Cutting ties with Russian capital
The private equity market is seeing what appears to be the first example of a limited partnership stake disposal driven by Russia’s invasion of Ukraine, instigated by a fund manager itself. London-headquartered Pamplona Capital Management said yesterday it was “redeeming” the LP interests held in its funds by LetterOne, a private investment company founded by Russian oligarchs Mikhail Fridman and Petr Aven who have been sanctioned by the EU.
The “ongoing crisis in Ukraine makes such relationships increasingly challenging for our portfolio companies, their management teams, customers, employees, and counterparties throughout Europe and the rest of the world”, Pamplona said.
A spokesperson for LetterOne confirmed to Side Letter that the firm’s investment in Pamplona amounts to $2.7 billion. It called the GP’s move “disappointing” and added that while it had received no concrete discussions about the redemption, it would co-operate “constructively”.

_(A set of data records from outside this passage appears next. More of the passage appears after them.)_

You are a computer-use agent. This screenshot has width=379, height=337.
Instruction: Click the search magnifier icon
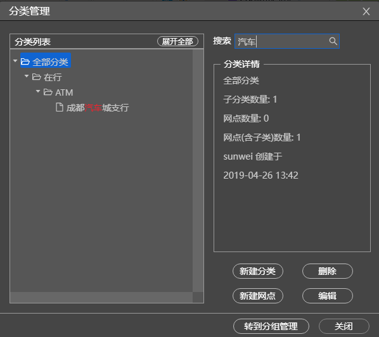(333, 41)
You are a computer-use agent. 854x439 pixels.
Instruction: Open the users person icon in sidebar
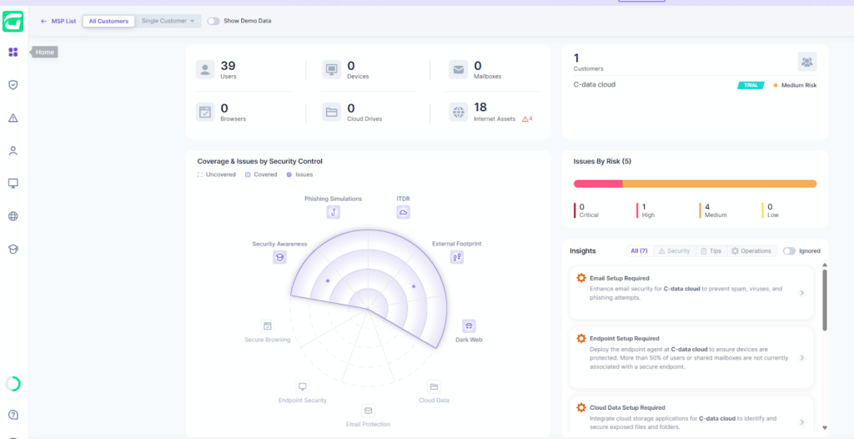[x=13, y=151]
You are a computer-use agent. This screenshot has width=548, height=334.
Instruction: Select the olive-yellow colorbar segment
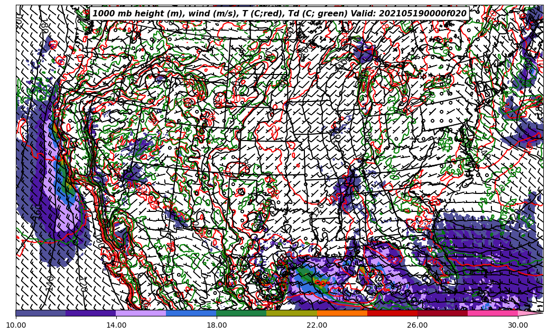292,313
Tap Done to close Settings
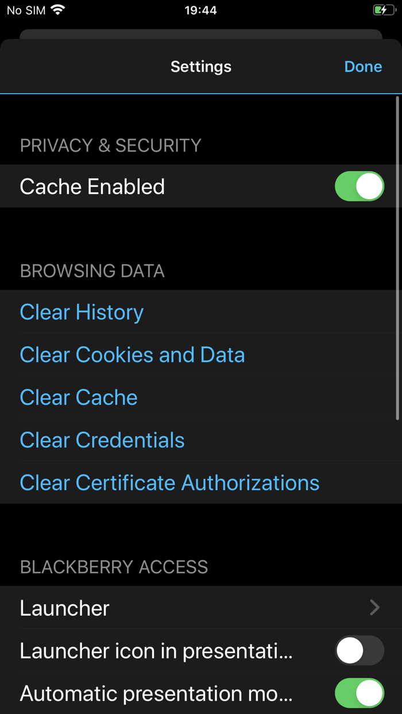This screenshot has width=402, height=714. coord(363,66)
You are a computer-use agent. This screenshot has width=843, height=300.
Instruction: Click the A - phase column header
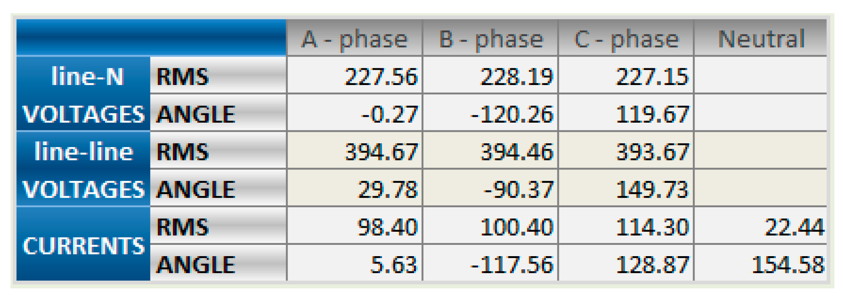[354, 39]

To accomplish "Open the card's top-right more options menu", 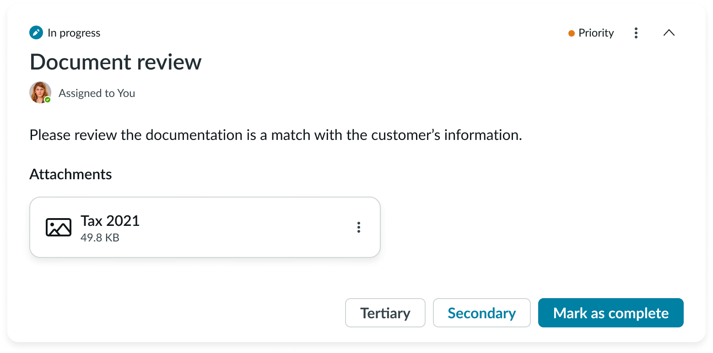I will pos(636,33).
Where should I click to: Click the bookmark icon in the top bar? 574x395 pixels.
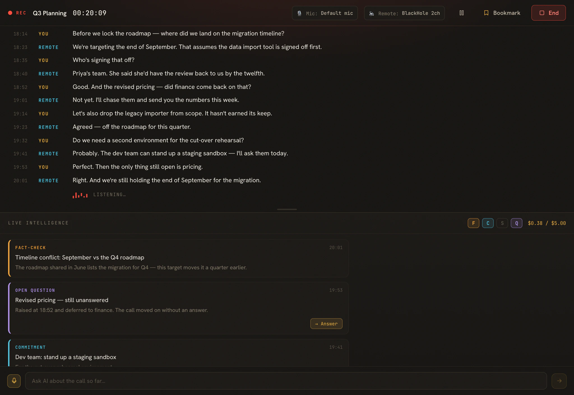(486, 13)
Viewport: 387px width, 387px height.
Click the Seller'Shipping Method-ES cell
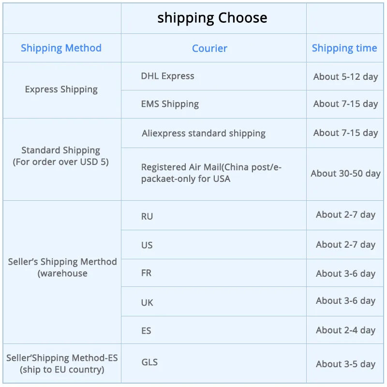coord(62,364)
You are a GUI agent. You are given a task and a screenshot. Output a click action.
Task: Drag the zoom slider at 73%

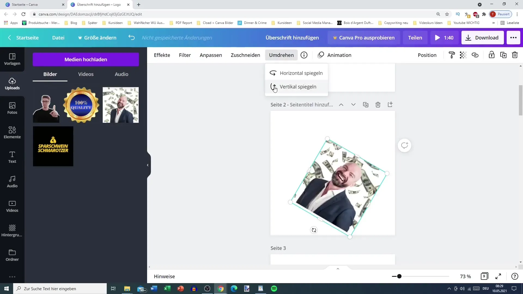399,276
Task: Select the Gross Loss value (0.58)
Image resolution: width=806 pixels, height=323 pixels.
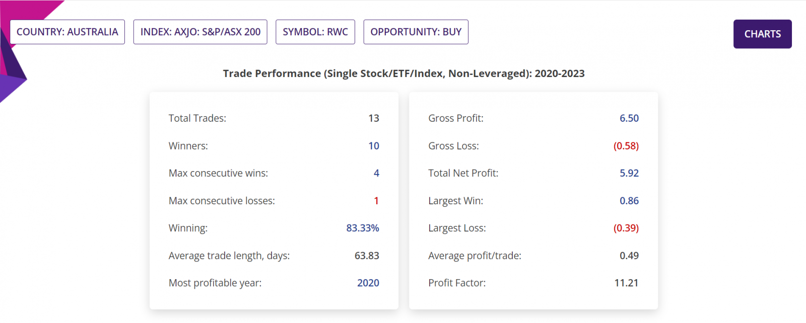Action: pos(626,146)
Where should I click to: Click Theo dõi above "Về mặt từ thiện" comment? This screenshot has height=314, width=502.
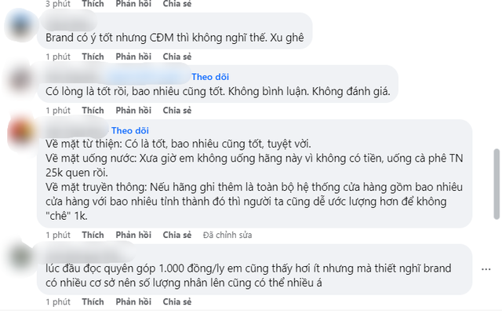coord(130,130)
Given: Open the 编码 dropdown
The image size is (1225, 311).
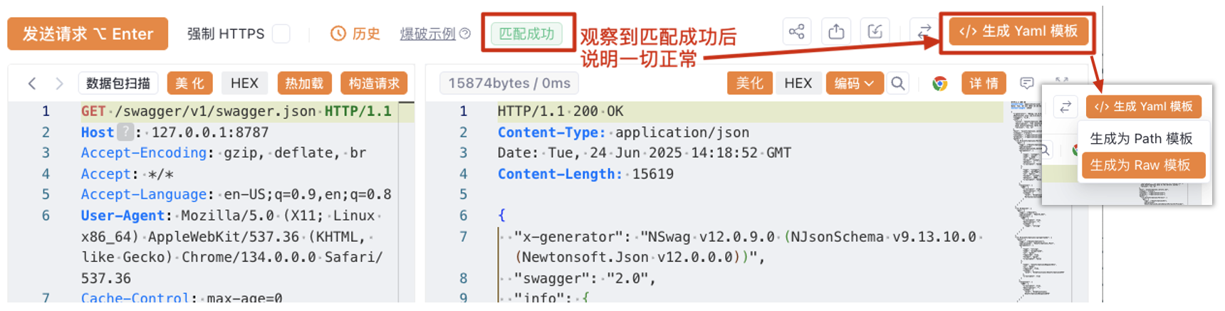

GPs firing their LPs is extremely rare. Unlike hedge funds, PE funds don’t generally provide for redemptions, hence the rise of the secondaries market, Sarah de Ste Croix, a partner who advises on private funds at Stephenson Harwood, tells Side Letter. A GP wanting to do so would have to rely on provisions within the limited partnership agreement relating to withdrawals and redemptions following a force majeure event, she adds.
It’s unclear how Pamplona would go about “redeeming” LetterOne’s LP positions. If it acquires them itself, it could need to finance the purchase to the tune of $2.7 billion, assuming the funds are fully drawn down. If it facilitates a secondaries sale, the buyer would typically pay a price in relation to the net asset value of LetterOne’s stakes. The devil will be in the detail in Pamplona’s LPA.
Our take: LPs parting ways with GPs as a result of Russia’s invasion is something we haven’t really seen yet, but GPs seeking to ensure their LP base isn’t intertwined with sanctioned Russian capital is likely the next big story.
Behind closed doors
One of the trustees of the $75 billion Los Angeles County Employees’ Retirement Association has questioned whether the board is too private in its discussions around fund commitments. In 2015, the board adopted a policy at the request of investment staff to have discussions concerning investments in non-public executive session to avoid confidentiality concerns and making market impact. LACERA is reviewing the policy as a part of due course, and, while investment staff did not recommend a change, trustee Joseph Kelly said at Wednesday’s quarterly meeting that the policy is at odds with the public organisation’s aim of “doing business in public”.
Kelly, who agreed the confidentiality sensitivities of GPs should be respected, said there were “mechanisms available in open session to respect those confidentiality issues”. The item was a non-voting one on the agenda, meaning the policy won’t be changed this time. Chief investment officer Jonathan Grabel indicated through staff comments that while he did not favour a change to the policy now, it could be appropriate to adjust it in the future to make discussions around investment policy more inclusive.
They did the math
Almost four in five private capital CFOs globally consider gender equality to be a ‘crucial’ or ‘important’ consideration when assessing investment opportunities, per a report from Intertrust Group. Their concern is unsurprising given that 74 percent of investor respondents said they expected daily, weekly or live data insights into DE&I from their managers.
Golding’s gold rush
European asset manager Golding Capital Partners gathered a record €2 billion of commitments last year, bringing its total AUM to €12 billion, according to a Thursday statement. The Munich-headquartered fund of funds gained 28 new investors in 2021 from markets such as Southern Europe, East Asia and South America. Its largest commitment was provided by Germany’s TK Pensionfonds AG via a multi-asset mandate. The firm also deployed a record €1.5 billion last year. Priorities for 2022 include building relationships in Switzerland, Italy and the Nordics; holding a first close on its debut impact fund mid-year; and launching an energy transition strategy in the third quarter.